The Man Who Made Orlando…Orlando

Walter Elias Disney

Back in 1960, Orlando had a population of about 87,000, and all of surrounding Orange County boasted only about 263,000 residents. It was a low-key place known mostly for orange groves, Southern-style plantations and cattle ranches. Nearby Kissimmee, built on citrus packing and ranching, had about 12,000 residents. Central Florida was a pleasant but very quiet place.

A few years later, in 1963, a man looking down from a twin-engine plane viewed it from a much different perspective.

That man was Walter Elias Disney. He had flown across the country with business associates to look for a location at which to build another theme park—one without what he considered the geographical limitations and sprawling, touristy atmosphere surrounding Disneyland back in California.
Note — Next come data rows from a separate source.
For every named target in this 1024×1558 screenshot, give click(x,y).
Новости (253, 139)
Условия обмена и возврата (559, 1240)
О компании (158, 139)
He had been considering the Ocala area, 60-odd miles distant.

At this time, few of Disneyland’s visitors were from east of the Mississippi, and Walt wanted to build something for the Atlantic seaboard, Southern and Midwestern states. So, the plane made stops in St. Louis and Niagara Falls, among other areas, and then Baltimore-Washington.

None of them particularly tickled Walt’s fancy. But he was instantly taken by what he saw when they passed over Central Florida. There were verdant green meadows. Lush subtropical foliage. Low population density. Year-round good weather. Nor did it hurt that it was a place where open land was plentiful, and very inexpensive.

Suddenly, while soaring above the region, Disney looked down and saw a long, ugly slash in the landscape running north to south. To Walt, this manmade wound was beautiful. It was the Florida Turnpike, then being built through Central Florida, which would not only help tie this sprawling young state together but would also make it accessible for motorists from all over.

Walt Disney said two words: “That’s it.”